### Problem
Your output should consist solely of the lines from the one holding "Open the Export dropdown" to the end of the records below, inclusive, reproduced exactly and free of pictures.

BEGIN

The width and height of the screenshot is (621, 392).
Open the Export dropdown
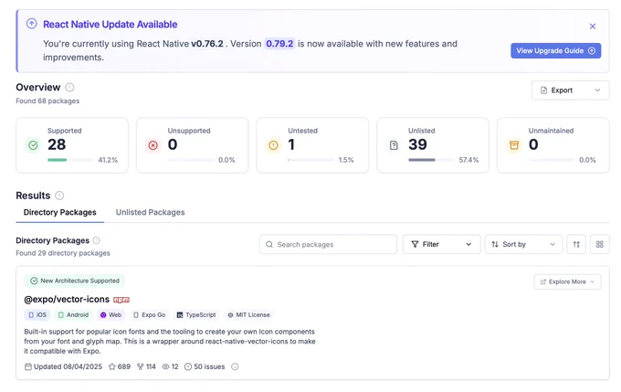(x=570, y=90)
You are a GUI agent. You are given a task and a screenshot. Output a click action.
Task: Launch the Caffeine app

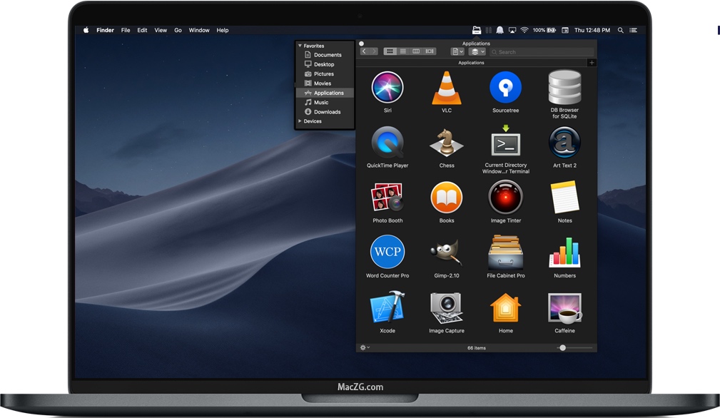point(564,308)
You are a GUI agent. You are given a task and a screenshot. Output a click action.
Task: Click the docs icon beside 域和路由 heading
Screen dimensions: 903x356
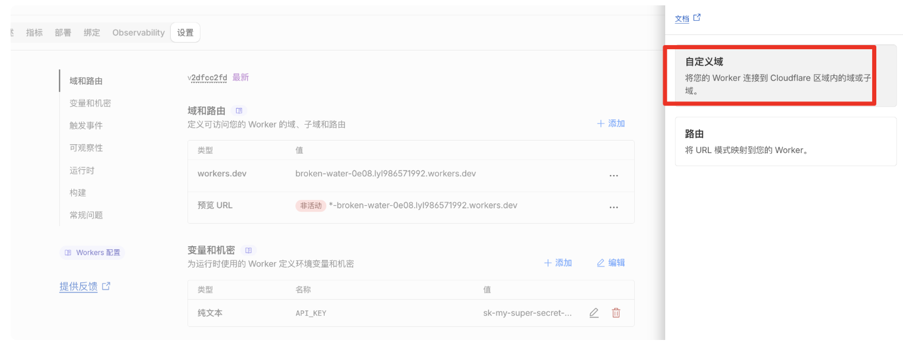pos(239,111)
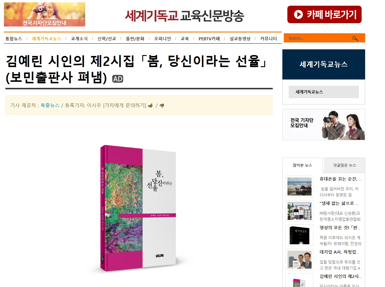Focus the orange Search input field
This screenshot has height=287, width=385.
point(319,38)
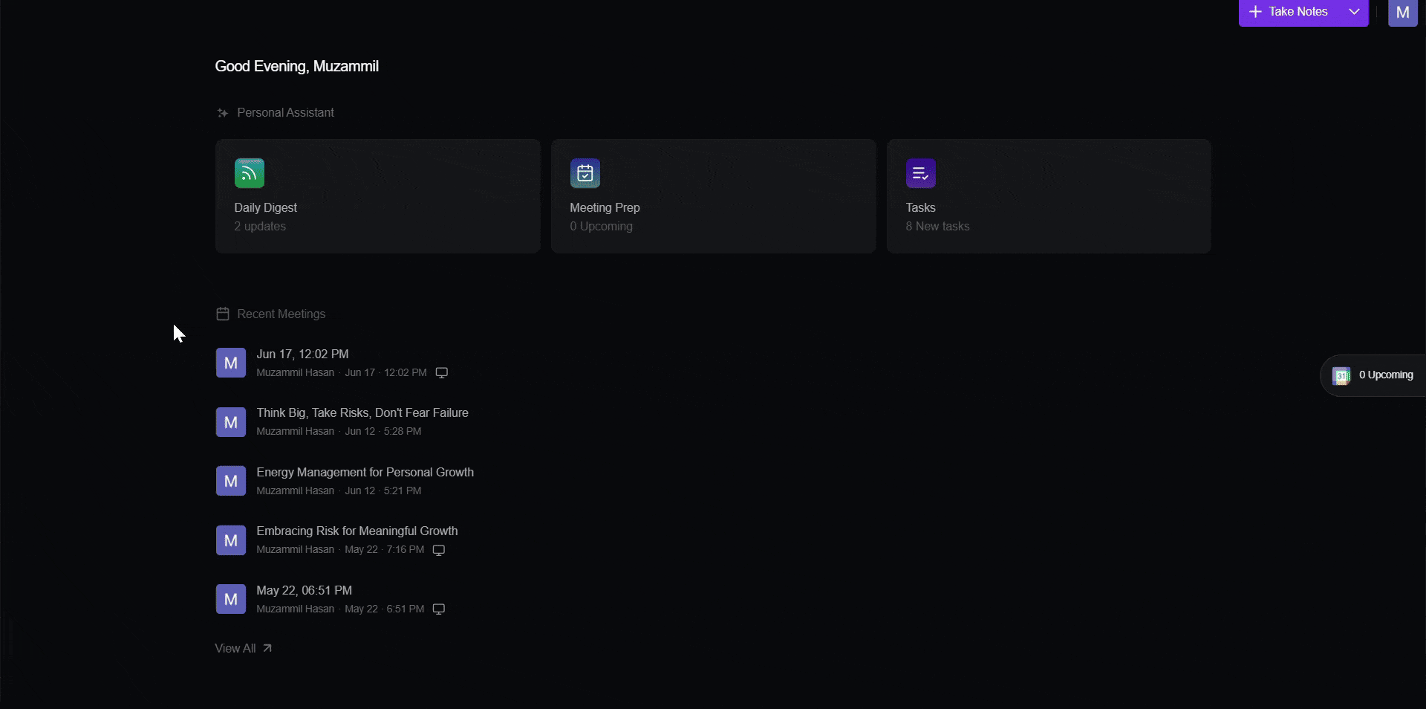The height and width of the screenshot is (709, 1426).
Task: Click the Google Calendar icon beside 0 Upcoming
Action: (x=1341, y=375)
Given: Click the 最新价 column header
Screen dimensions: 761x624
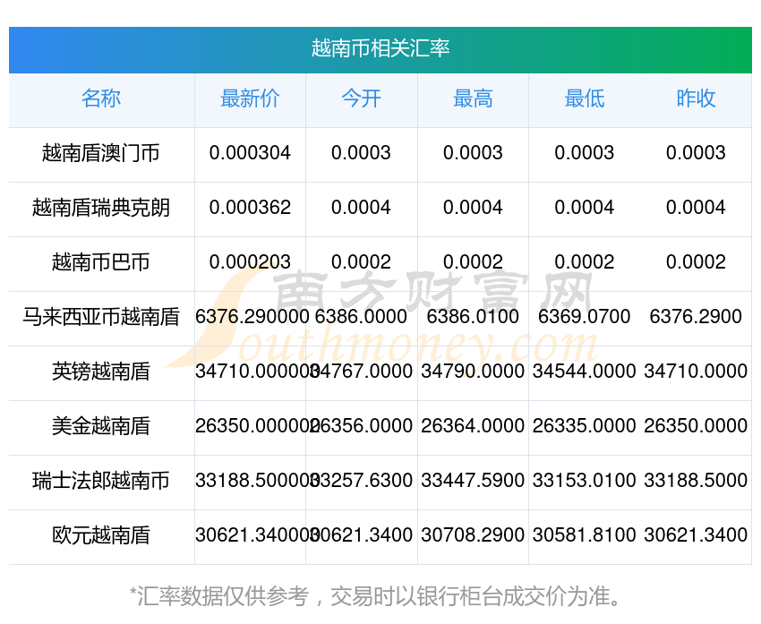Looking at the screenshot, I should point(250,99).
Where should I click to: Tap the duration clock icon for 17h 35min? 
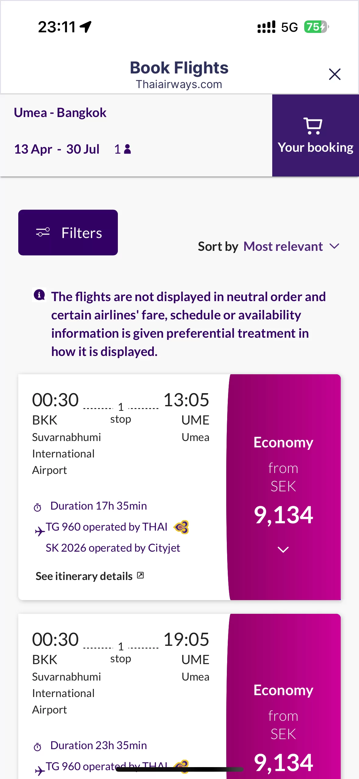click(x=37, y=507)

END

### Result of the exercise
Open the Export dropdown
(x=570, y=90)
You are a GUI agent. You are given a task and a screenshot. Output a click action.
Task: Launch the Caffeine app

point(564,308)
You are a GUI agent. You are given a task and a screenshot. Output a click action.
Task: Click the docs icon beside 域和路由 heading
Screen dimensions: 903x356
pos(239,111)
Focus the orange Search input field
This screenshot has height=287, width=385.
point(319,38)
The height and width of the screenshot is (709, 1426).
Task: Click the Google Calendar icon beside 0 Upcoming
Action: (x=1341, y=375)
Given: Click the 最新价 column header
Screen dimensions: 761x624
Looking at the screenshot, I should point(250,99).
Where should I click to: Tap the duration clock icon for 17h 35min? 
click(x=37, y=507)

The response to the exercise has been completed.